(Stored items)
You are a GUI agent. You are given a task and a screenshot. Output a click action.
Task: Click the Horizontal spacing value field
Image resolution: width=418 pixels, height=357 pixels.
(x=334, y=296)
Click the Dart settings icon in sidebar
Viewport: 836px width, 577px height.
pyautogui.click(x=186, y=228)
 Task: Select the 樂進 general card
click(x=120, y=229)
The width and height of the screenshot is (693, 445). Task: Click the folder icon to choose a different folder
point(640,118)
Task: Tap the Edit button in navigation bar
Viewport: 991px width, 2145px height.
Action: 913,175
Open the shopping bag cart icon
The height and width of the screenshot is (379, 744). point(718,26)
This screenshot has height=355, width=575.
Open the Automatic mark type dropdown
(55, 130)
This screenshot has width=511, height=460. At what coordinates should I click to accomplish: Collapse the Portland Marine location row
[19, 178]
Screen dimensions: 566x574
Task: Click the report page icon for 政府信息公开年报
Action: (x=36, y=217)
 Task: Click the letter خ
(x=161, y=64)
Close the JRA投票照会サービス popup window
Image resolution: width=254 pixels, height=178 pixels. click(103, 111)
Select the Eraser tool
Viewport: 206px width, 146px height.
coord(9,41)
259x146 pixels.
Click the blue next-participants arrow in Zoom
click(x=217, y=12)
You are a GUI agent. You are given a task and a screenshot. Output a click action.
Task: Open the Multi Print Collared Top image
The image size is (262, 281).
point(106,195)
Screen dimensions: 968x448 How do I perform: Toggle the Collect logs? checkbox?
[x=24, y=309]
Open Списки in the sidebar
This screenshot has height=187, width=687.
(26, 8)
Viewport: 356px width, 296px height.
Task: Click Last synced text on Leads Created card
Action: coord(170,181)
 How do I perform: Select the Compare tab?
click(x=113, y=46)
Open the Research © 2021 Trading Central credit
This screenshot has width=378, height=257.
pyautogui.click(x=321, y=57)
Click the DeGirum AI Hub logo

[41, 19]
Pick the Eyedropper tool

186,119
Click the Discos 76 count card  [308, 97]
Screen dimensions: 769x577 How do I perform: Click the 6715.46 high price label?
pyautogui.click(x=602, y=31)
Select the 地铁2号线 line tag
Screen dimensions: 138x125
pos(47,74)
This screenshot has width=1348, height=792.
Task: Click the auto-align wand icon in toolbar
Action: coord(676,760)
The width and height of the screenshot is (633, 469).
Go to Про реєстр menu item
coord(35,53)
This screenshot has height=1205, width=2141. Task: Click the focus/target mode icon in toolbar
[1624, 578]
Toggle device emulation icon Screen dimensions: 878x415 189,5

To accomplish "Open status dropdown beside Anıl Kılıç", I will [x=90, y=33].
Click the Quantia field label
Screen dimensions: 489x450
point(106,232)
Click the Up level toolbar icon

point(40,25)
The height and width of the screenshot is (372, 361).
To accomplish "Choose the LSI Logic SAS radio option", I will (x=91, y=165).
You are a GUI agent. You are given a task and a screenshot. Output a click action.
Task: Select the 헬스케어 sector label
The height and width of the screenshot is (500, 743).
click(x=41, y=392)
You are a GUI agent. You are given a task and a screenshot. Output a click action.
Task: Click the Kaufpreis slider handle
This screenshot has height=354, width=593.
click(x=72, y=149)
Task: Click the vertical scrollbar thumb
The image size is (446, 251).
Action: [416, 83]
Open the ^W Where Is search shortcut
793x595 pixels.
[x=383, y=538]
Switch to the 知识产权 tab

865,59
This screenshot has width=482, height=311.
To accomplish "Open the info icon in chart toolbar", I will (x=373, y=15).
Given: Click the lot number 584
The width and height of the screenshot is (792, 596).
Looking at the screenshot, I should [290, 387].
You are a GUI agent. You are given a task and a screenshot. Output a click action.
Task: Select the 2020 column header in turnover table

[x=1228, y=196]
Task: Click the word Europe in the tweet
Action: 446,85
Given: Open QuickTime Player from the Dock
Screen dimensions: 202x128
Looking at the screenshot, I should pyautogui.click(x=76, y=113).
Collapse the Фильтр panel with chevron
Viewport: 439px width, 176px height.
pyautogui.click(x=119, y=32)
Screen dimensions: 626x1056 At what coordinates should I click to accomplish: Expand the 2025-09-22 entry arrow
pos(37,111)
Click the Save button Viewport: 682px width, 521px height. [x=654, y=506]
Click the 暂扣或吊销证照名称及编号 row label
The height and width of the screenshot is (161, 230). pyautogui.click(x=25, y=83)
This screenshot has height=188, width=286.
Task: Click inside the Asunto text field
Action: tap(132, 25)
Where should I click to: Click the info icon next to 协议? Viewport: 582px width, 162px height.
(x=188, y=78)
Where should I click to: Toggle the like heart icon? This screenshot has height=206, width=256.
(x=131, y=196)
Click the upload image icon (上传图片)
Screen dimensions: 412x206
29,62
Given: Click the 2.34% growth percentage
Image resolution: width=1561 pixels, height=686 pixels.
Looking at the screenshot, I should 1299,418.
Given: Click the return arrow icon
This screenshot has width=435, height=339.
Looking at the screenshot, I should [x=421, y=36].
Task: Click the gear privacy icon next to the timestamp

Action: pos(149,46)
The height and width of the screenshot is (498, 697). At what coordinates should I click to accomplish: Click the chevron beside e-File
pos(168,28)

# Task description:
Using only the entries above, output the line with "Task: Click the vertical scrollbar thumb", the line with "Given: Open QuickTime Player from the Dock", and all lines between them, exactly as they stand.

# Task output:
Task: Click the vertical scrollbar thumb
The image size is (446, 251).
Action: [416, 83]
Open the ^W Where Is search shortcut
793x595 pixels.
[x=383, y=538]
Switch to the 知识产权 tab

865,59
This screenshot has width=482, height=311.
To accomplish "Open the info icon in chart toolbar", I will (x=373, y=15).
Given: Click the lot number 584
The width and height of the screenshot is (792, 596).
Looking at the screenshot, I should [290, 387].
You are a GUI agent. You are given a task and a screenshot. Output a click action.
Task: Select the 2020 column header in turnover table

[x=1228, y=196]
Task: Click the word Europe in the tweet
Action: 446,85
Given: Open QuickTime Player from the Dock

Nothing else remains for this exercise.